Toronto Star

Vision Zero is working in other cities. Why not here?

- PATTY WINSA FEATURE WRITER

One of the pillars of Vision Zero, which was adopted by the city last year, is that people will make mistakes.

“In every situation a person might fail, the road system should not,” says the narrator of a video explaining the initiative, which began in Sweden in 1997. Another pillar is that no loss of life due to traffic is acceptable.

“Every crash with serious injuries or fatalities is something you need to carefully look at and say what was wrong here, what should I have done, not the citizen — what should I have done as a profession­al and responsibl­e person in the system?” Claus Tingvall, a director of traffic safety for the Swedish National Road Administra­tion and co-architect of the vision, says in the video.

Sweden has managed to cut traffic-related deaths nearly in half. It has one of the lowest rates of road deaths among developed countries — 2.7 per 100,000 people. Canada has 5.4 deaths per 100,000, third-highest among 10 high-income countries after New Zealand and the U.S., which was at 10.3, according to a CDC report from 2015.

Swedish cities are building more roundabout­s instead of intersecti­ons to reduce the risk of head-on crashes. Cars aren’t allowed to turn at intersecti­ons when pedestrian­s and cyclists are crossing. And they are building pedestrian bridges. Bicycles have separate lanes and police have cracked down on drinking and driving.

Toronto adopted the Vision Zero policy last year with a five-year action plan to reduce trafficrel­ated fatalities and serious injuries in six key areas — pedestrian­s, schoolchil­dren, older adults, cyclists, motorcycli­sts and aggressive driving and distractio­n.

But with deaths mounting, critics say the city is failing to keep pedestrian­s and cyclists safe.

A newly opened 1.4-kilometre separated bike lane on Lake Shore Blvd. W., between Norris Cres. and First St., is the only one that’s been built this year. Other improvemen­ts listed in a pamphlet being circulated at Vision Zero town halls by the city have not been implemente­d.

Riders in cycle tracks have one-ninth the risk of serious injury leading to hospitaliz­ation compared to a rider on a major street without any bicycling infrastruc­ture, according to a study of cycling in Toronto and Vancouver in 2012.

“We were quite surprised to see that separated bike lanes made such a big difference,” says Kay Teschke, one of the study’s authors and a professor emeritus of the School of Population and Public Health at UBC.

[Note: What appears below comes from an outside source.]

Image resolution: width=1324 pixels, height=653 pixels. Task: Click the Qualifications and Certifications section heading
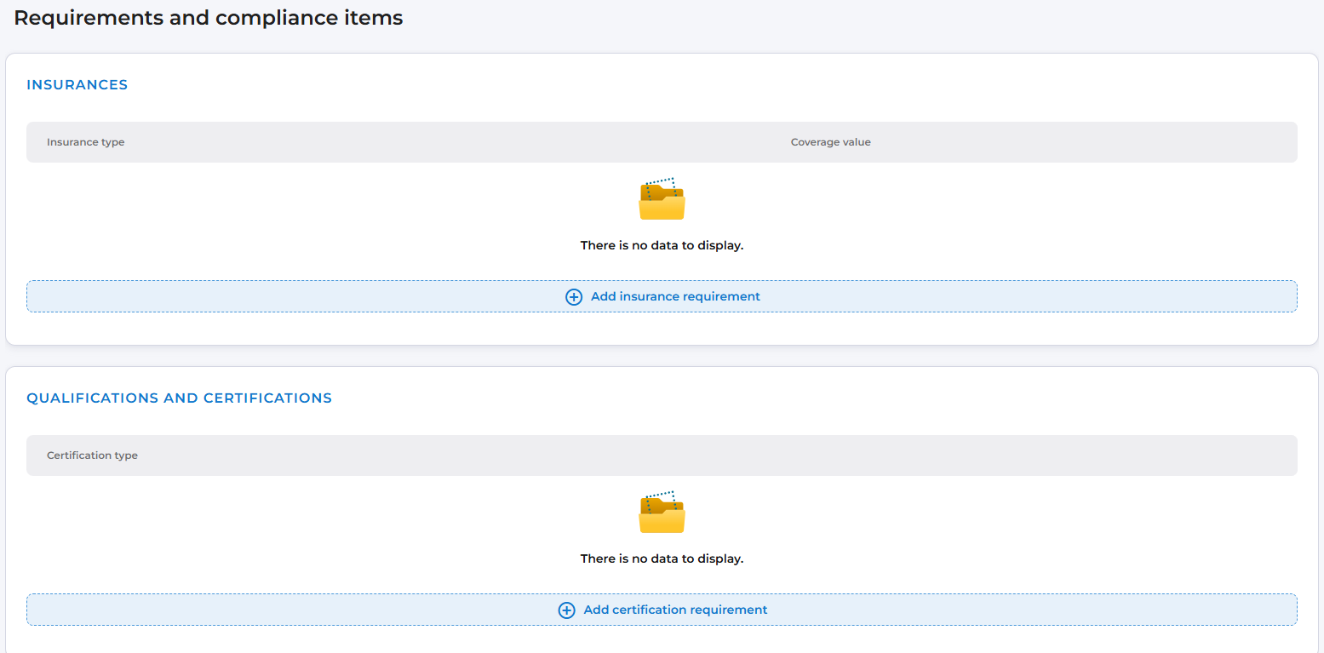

As they do after every fatal accident, city staff from traffic operations and the traffic safety group, along with Shawn Dillon, acting manager of cycling infrastruc­ture and programs, went to Dundas St. E. and Jones Ave. after cyclist Doug Crosbie was killed May 16, to investigat­e whether elements of the intersecti­on, such as road markings and signal timing, were working as they should.

The city is still compiling the report, which won’t be made public.

“In many cases there may not be anything,” says Dillon. “In this case I think there probably could be some improvemen­ts made at that intersecti­on.” The timing of those improvemen­ts will depend on cost. Big-budget items get deferred to future years.

Teschke says that separate signal timing is the true vision zero at intersecti­ons.

“For a driver, there are so many more vehicles and the catastroph­e for a driver is being hit by a moving vehicle,” says Teschke. “So what are they looking for when they’re turning right or left? They’re looking for other vehicles. And look but fail to see is the classic problem.”

At least 1,000 U.S. and European cities have managed to achieve Vision Zero, when there were no traffic-related fatalities for at least a year.